== Task goal ==
Copy exactly, beginning with the line holding "Task: Switch to ArticleController.java tab" and ending with the final line of the data beneath this task; copy nothing else, and leave out every picture.

*** Opening Available records ***

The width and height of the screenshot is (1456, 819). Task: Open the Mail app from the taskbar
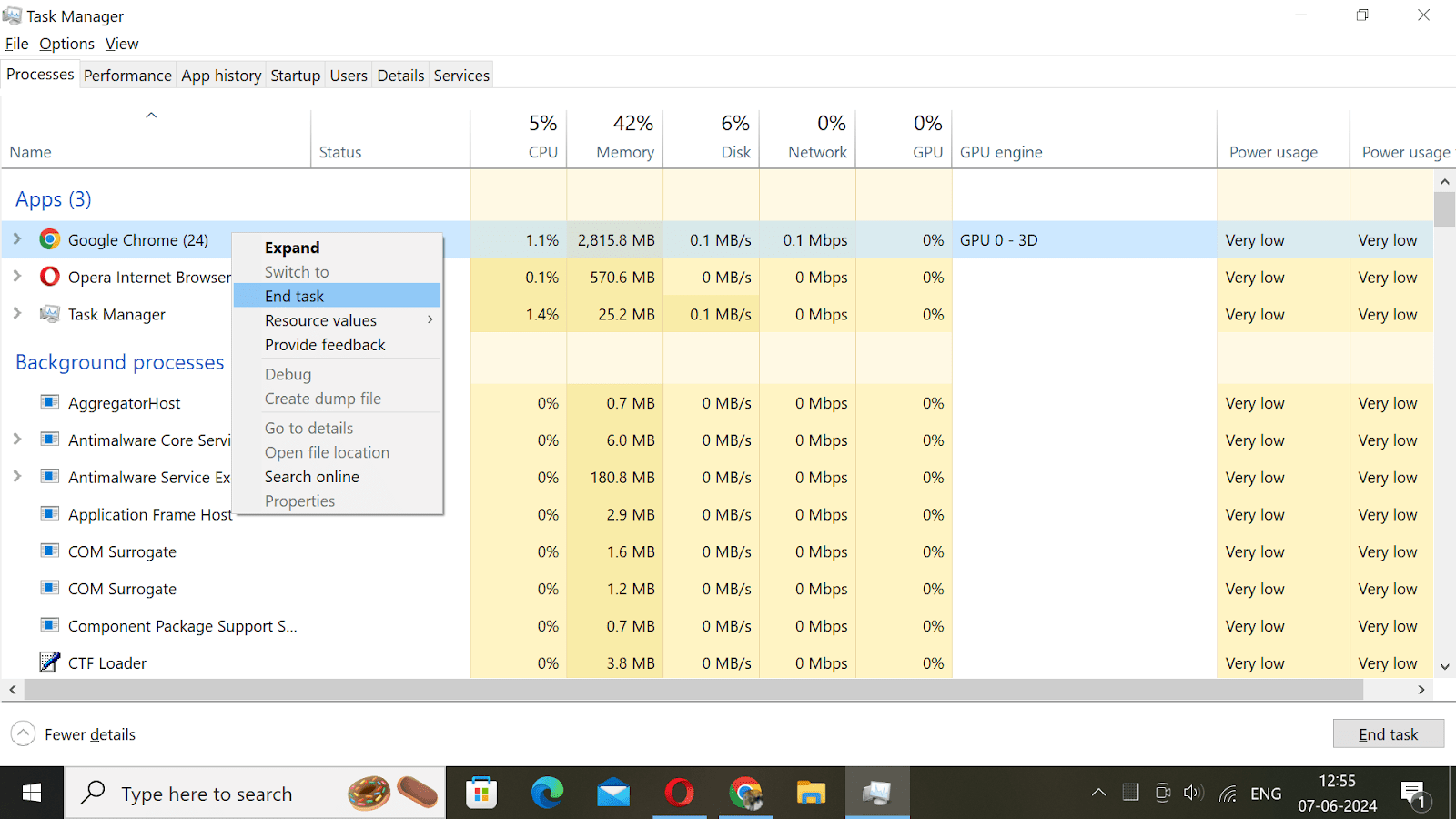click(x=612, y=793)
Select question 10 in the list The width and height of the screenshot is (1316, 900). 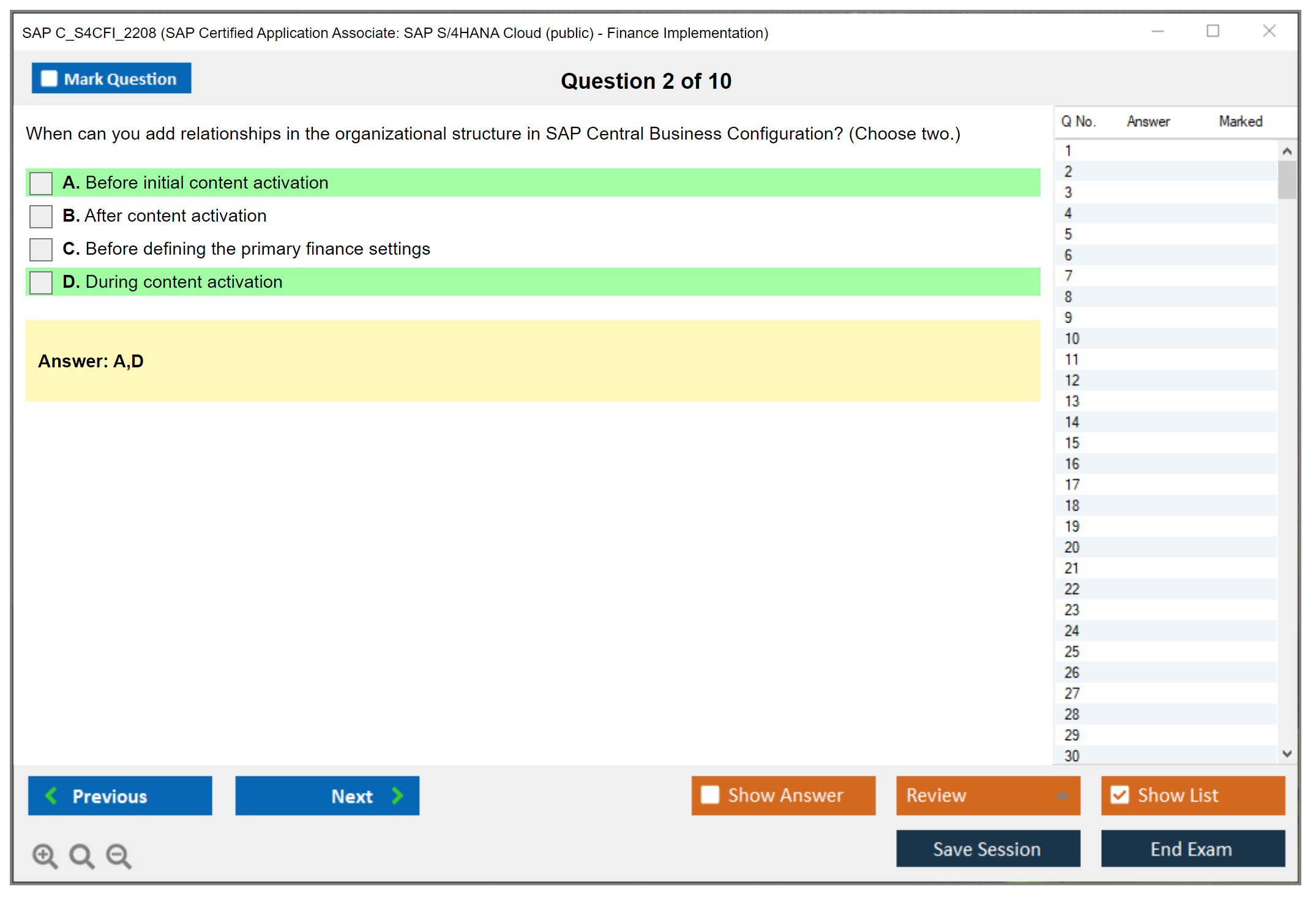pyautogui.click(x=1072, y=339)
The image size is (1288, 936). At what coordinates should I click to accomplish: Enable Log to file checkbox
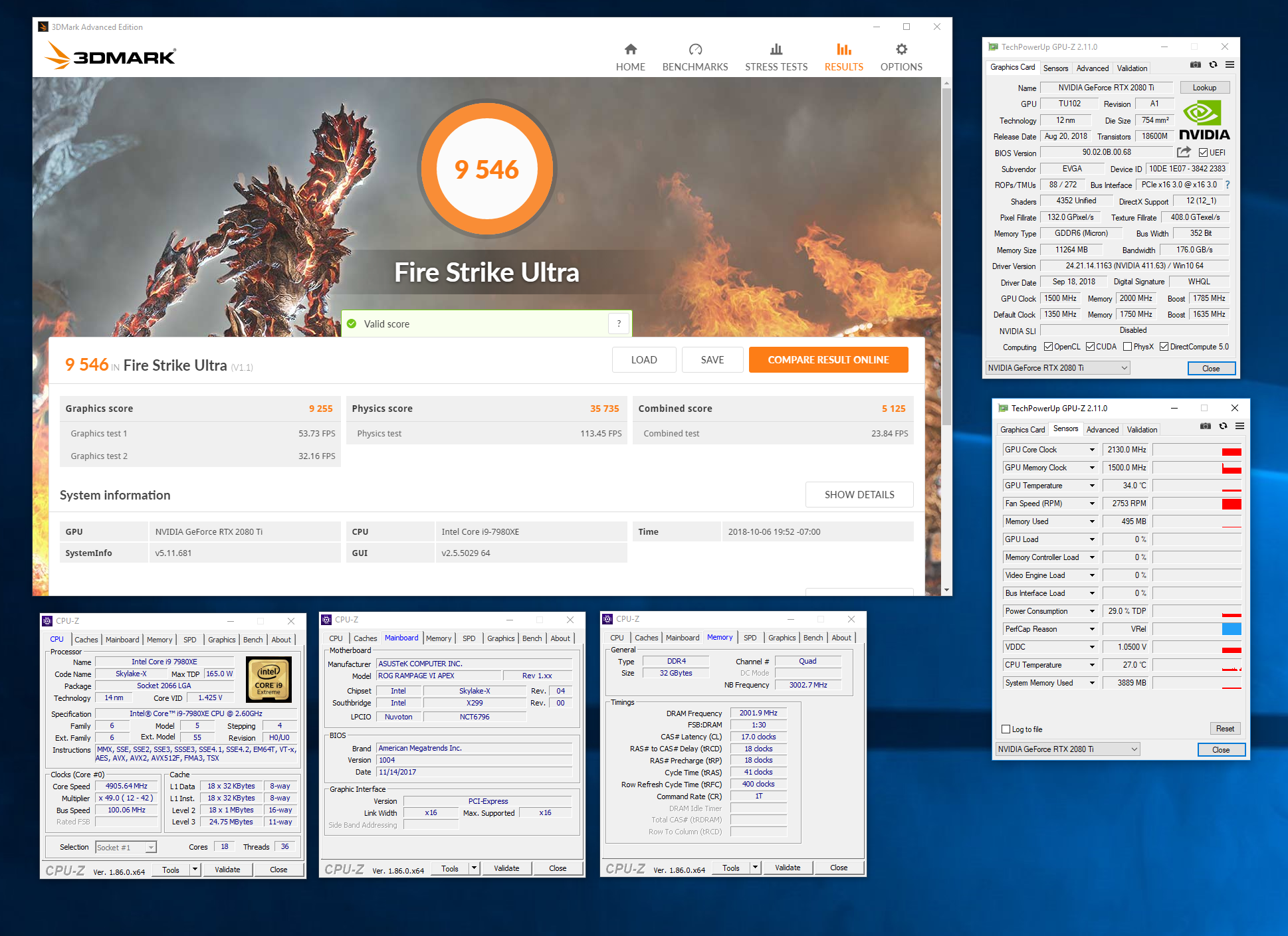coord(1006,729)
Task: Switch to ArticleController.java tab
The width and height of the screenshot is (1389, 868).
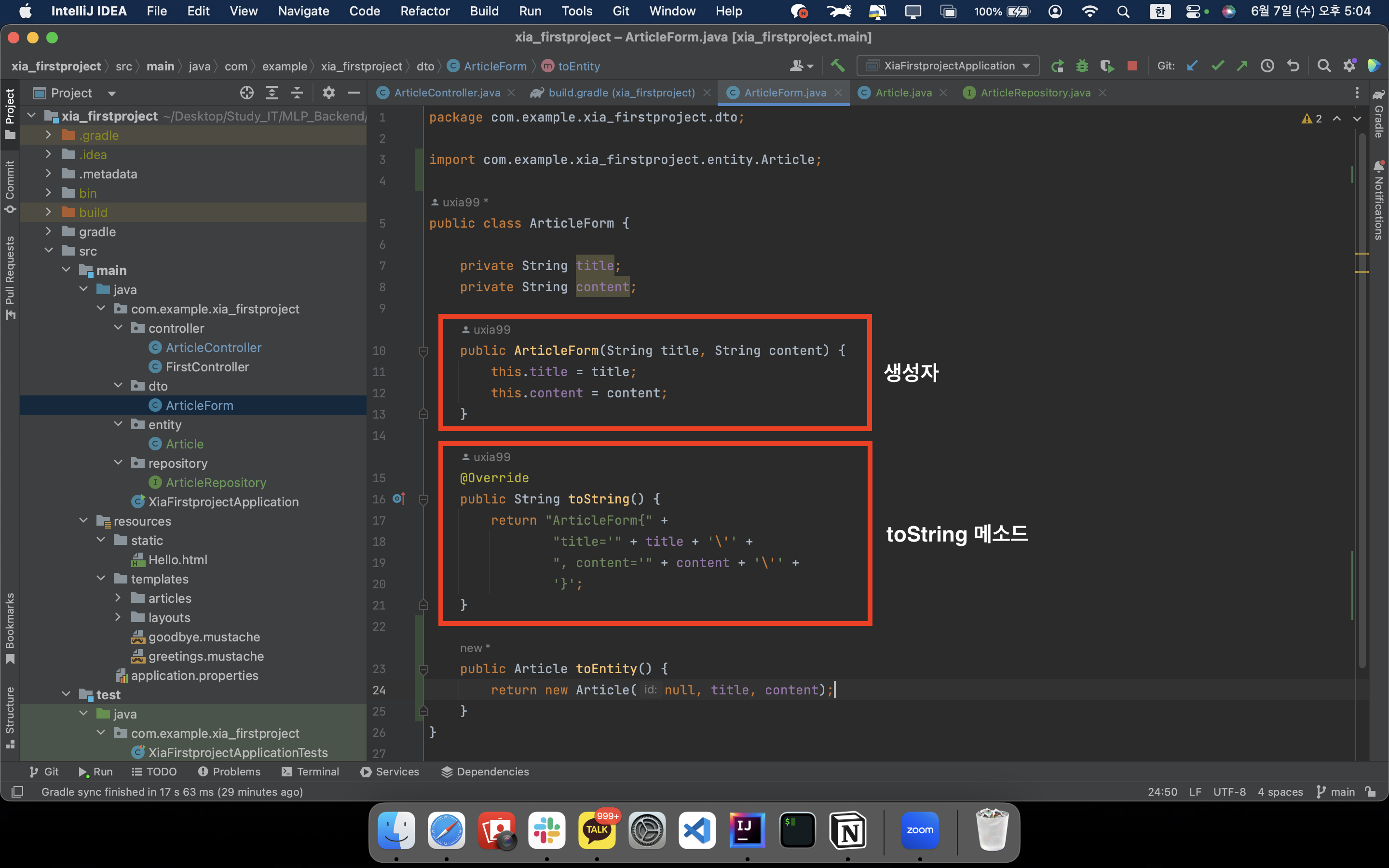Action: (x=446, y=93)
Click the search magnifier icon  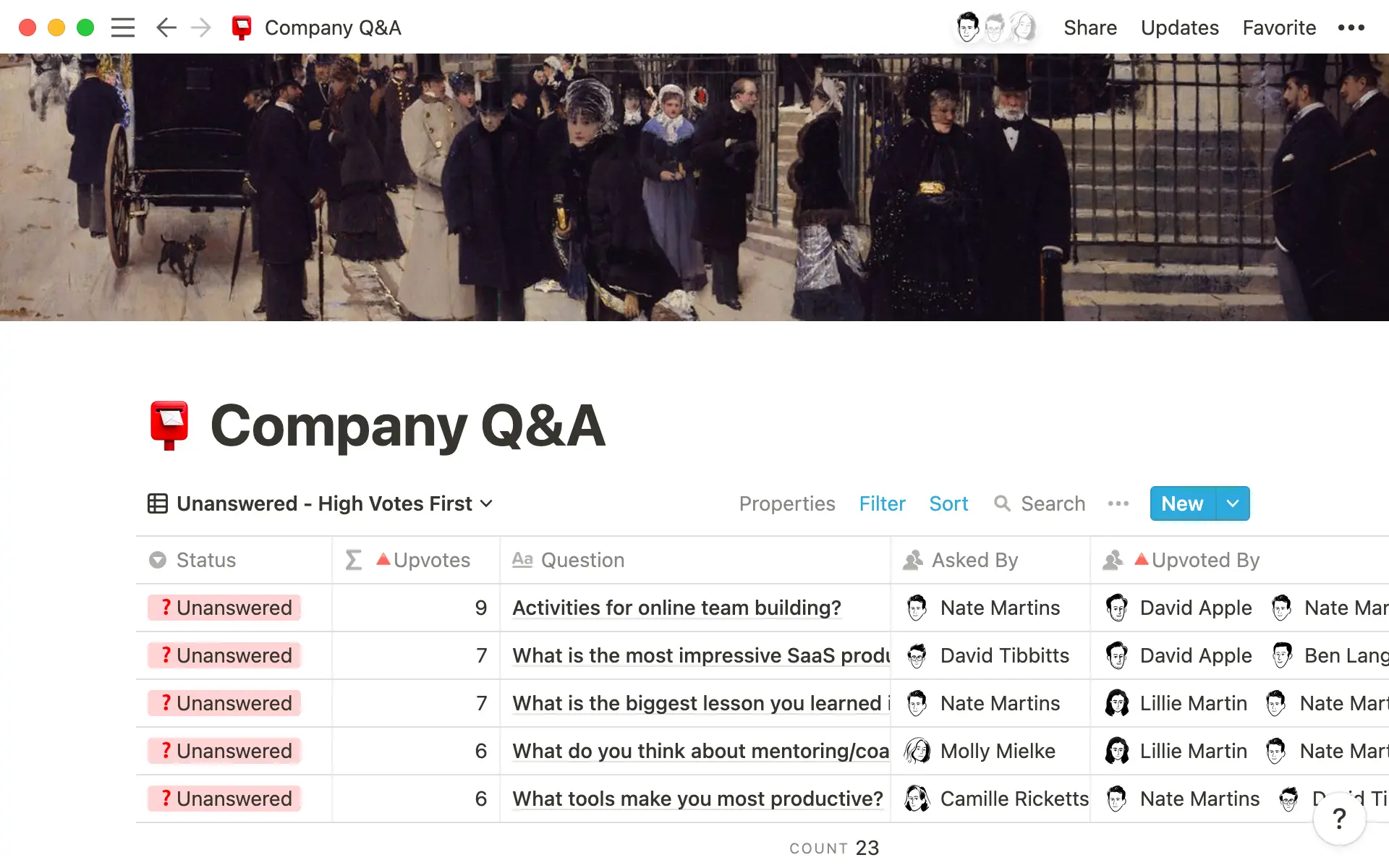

*** Closing Available records ***

== Answer ==
Task: Switch to ArticleController.java tab
The width and height of the screenshot is (1389, 868).
Action: (x=446, y=93)
Click the search magnifier icon  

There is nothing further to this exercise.